* [Exercise directions] Copy the stretch of the art auction passage from "This section describes" through "http://kartprice.net/." word for word.

───── Passage shown ─────

Although research on the art market from an economic and financial perspective has been conducted for decades, the use of machine-learning techniques to estimate the price indices of artworks is relatively new. In the literature, to improve the price prediction performance while giving up some explanatory power for explaining and understanding the economic phenomena in the art market, machine-learning algorithms more complex than the traditional methods for obtaining the price indices of artworks have been utilized. One approach is to use neural networks to reflect the visual characteristics of artworks. CNNs have been widely applied to extract the image features of artwork [10, 12]. However, in [10, 12], the use of the visual characteristics of artworks failed to improve the prediction performance, and in [12], it was found that image-based prediction may not be as effective as text-based prediction. In [24], various decision tree-based ensemble algorithms, such as random forest, gradient-boosted trees, and XGBoost, were used for the price prediction of artworks in the Korean auction market. It was found that the prices predicted by the trained models were more accurate than the presale auction estimates.

3. Data and methodology

This section describes the data and explanatory variables and outlines the proposed methodology and experimental procedure.

3.1 Data

Korean art auction market data were collected from K-Artprice site.2

²
http://kartprice.net/.

The K-Artprice site was the first website in South Korea to provide the auction prices of various artworks sold in eight Korean auction houses. From this site, we collected the auction information of artworks knocked down from January 2016 to June 2021, including the price, author, bidding date, auction house, title, size, genre, and medium. This dataset included information on a few artworks created during the Joseon Dynasty, but we only used data for modern and contemporary artworks. In addition, we only selected paintings and prints and excluded other types of artworks, such as sculptures and craftwork, from the collected data. To utilize visual features of the artworks, we also excluded artworks whose images were not provided in the K-Artprice site. Finally, the total number of paintings used in this study was 20,071, which accounted for approximately 92% of the total data.

To increase the explanatory power of the prediction model for the auction sales prices of artworks, instead of introducing dummy variables for authors, we collected additional information related to different authors, such as solo or group exhibition records and award histories. Table 1 presents the explanatory non-visual variables used in this study. In addition, we extracted the visual features of individual artworks from images of artworks, and the method to extract the visual features is described in Section 3.2.2.

Table 1

Description for input features

Category	Variable	Description
Artwork	is_painting	Variable indicating whether the artwork is a painting (painting $=$ 1, print $=$ 0)
	support_[X]	Variable indicating the support medium of the artwork (X represents the support medium, e.g., canvas, paper, fabric, hardboard, wood, silver paper, or metal)

───── The data ─────

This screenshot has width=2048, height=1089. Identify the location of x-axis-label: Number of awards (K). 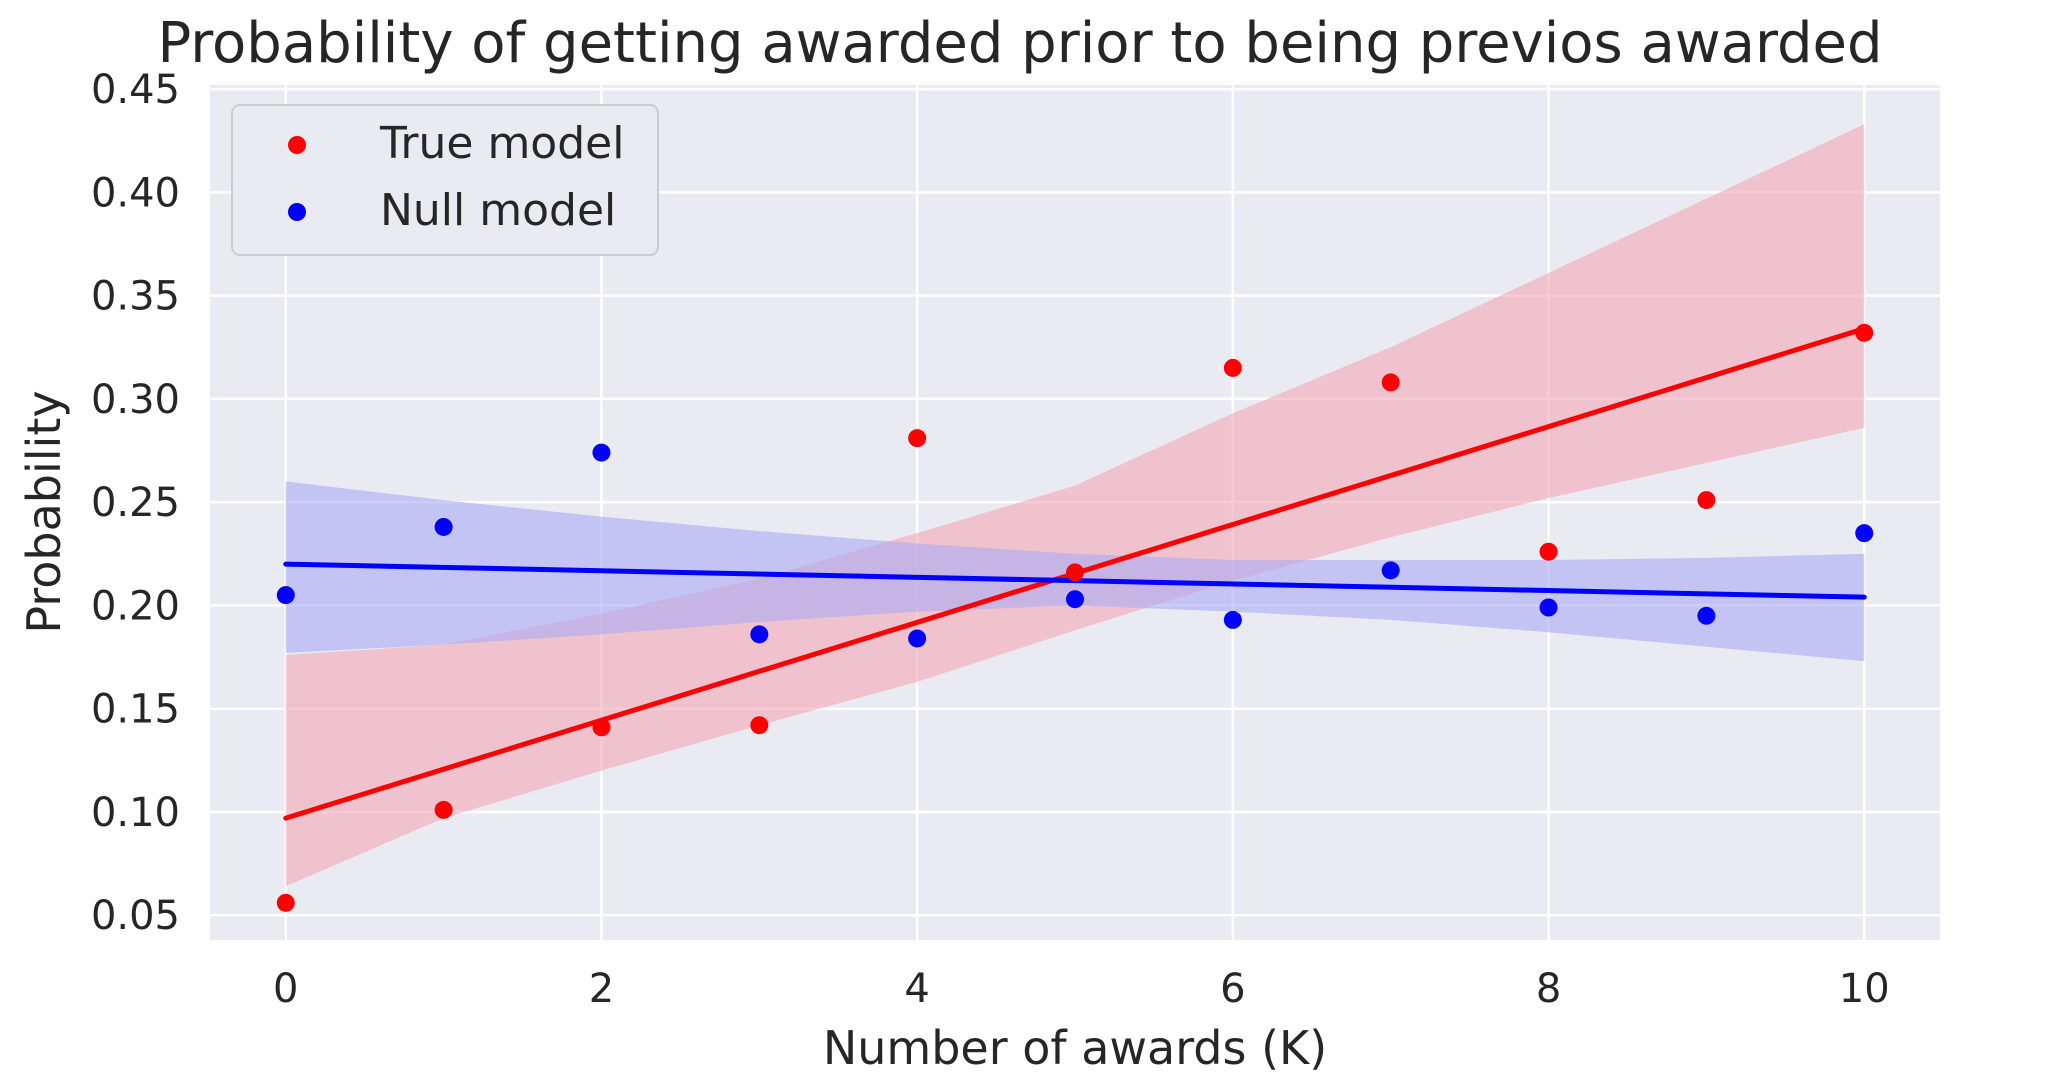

─────

* [Problem solution]
This section describes the data and explanatory variables and outlines the proposed methodology and experimental procedure.

3.1 Data

Korean art auction market data were collected from K-Artprice site.2

²
http://kartprice.net/.